Preventing oil burn when searing steak

searingsteak

Recently got into cooking steak at home and overall been enjoying the results 🙂
That being said, it seems like my pan always smokes quite a bit and the oil looks to be burnt. I'm using refined avocado oil which has a high smoking point of 500F and a cast iron pan.

I was wondering if anyone could provide some tips to prevent the oil burning and control the pan temp. If I lower the heat I no longer hear a sizzle. Also perhaps the pan needs to be smaller to fit the steak?

Best Answer

If you are asking how to prevent the oil from smoking while making a good steak: you can't. The pan for proper searing of steak has to go hotter than the smoking point of any cooking oil. So, if you don't want to consume oil which has been taken above its smoking point, you cannot eat seared steak. You can make steak in a coldish pan (not hearing a sizzle will be a good thing then, or better, use an infrared thermometer to make sure your pan stays at low temperatures), or in the oven, or try some method which uses no oil - typically grilling, but the salt alternative in elbrant's answer is also interesting.

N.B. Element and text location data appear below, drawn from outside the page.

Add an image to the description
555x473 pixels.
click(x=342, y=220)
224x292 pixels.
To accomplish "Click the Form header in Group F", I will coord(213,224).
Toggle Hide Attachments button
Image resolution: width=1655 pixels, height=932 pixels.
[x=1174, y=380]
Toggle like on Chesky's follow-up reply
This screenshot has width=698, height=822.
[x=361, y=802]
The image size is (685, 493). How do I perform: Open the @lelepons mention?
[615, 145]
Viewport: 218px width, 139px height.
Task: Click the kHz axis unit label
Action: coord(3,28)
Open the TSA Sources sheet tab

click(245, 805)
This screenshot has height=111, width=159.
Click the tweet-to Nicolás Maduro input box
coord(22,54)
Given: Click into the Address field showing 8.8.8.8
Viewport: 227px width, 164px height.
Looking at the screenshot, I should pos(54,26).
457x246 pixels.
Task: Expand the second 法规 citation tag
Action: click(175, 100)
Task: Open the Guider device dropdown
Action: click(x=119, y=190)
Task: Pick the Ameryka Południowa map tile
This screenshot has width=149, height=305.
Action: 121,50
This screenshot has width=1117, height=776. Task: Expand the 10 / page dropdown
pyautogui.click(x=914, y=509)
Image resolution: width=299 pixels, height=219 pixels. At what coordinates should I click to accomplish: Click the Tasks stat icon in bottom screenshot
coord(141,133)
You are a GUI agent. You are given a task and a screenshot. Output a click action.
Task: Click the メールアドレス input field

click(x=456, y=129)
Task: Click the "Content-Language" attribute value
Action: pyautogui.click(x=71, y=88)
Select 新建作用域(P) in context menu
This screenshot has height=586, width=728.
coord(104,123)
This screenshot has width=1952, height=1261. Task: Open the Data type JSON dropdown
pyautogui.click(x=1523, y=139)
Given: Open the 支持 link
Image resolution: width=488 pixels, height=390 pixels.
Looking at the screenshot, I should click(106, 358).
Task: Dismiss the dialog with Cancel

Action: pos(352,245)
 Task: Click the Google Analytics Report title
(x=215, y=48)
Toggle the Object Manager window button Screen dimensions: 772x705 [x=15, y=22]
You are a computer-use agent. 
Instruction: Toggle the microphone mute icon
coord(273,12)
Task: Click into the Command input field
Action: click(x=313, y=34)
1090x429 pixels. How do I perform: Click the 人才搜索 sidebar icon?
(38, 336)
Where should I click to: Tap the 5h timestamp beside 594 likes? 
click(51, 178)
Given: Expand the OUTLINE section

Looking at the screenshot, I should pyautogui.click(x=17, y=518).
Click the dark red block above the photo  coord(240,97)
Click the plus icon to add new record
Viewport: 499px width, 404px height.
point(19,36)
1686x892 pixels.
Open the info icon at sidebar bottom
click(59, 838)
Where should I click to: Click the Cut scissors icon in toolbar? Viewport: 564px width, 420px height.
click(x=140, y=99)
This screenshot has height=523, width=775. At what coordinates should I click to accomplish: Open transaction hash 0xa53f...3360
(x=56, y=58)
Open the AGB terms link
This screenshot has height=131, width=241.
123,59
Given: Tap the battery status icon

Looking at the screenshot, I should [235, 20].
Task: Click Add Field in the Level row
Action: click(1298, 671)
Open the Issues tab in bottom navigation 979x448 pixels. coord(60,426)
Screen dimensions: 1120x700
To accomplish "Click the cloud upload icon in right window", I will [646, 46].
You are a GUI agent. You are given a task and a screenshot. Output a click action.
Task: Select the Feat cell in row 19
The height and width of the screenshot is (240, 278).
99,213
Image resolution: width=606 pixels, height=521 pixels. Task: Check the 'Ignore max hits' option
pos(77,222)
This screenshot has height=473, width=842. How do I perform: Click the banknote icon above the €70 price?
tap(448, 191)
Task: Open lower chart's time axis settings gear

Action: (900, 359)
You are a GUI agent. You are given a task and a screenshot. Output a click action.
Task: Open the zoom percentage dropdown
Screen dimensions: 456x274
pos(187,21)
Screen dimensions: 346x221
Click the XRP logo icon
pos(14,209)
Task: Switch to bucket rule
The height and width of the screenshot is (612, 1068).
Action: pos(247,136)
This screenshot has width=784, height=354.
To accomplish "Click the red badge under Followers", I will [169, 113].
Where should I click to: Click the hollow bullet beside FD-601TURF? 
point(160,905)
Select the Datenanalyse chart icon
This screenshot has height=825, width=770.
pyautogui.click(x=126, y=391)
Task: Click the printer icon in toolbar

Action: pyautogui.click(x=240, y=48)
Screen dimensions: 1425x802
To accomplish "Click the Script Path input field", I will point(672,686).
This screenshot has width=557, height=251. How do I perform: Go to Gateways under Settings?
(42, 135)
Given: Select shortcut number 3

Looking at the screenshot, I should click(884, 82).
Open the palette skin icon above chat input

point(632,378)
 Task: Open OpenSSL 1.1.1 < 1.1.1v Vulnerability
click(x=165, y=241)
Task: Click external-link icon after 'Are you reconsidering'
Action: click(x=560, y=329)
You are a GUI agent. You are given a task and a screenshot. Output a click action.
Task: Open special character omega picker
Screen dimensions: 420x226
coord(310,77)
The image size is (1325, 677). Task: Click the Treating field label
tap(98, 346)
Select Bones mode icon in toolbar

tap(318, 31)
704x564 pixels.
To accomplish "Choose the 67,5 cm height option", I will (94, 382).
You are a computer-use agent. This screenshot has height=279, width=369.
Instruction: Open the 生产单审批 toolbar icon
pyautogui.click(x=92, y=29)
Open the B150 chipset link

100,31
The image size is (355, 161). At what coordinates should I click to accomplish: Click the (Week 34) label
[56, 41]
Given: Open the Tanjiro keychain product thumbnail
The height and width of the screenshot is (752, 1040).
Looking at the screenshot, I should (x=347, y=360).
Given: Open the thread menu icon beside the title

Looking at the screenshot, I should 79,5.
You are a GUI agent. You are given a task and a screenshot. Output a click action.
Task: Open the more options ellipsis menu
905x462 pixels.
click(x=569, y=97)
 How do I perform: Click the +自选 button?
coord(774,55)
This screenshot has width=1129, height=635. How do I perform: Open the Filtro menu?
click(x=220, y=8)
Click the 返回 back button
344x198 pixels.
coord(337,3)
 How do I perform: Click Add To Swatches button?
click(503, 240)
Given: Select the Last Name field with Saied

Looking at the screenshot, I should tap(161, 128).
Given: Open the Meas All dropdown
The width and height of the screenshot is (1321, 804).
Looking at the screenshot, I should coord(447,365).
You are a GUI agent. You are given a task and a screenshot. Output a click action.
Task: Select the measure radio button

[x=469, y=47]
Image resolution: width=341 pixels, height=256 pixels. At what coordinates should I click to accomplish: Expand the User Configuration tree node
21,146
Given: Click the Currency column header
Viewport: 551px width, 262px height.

If you dislike the crust on the steak on your picture: this is a well seared steak, and it is how most people like their steak to be. If you don't like it this way and want it less crusty, then you should not be following typical steak guides, since they are trying to produce what you got. Instead, try lower temperature methods, such as the oven, or sous vide without a finishing sear.

If you like the taste of your steak, but are afraid that you broke some important cooking rule: you didn't. And there is no cooking police which will come for you if you don't follow some common piece of advice or other, even if sometimes online discussions make it seem that way. Continue making steaks the same way as this one.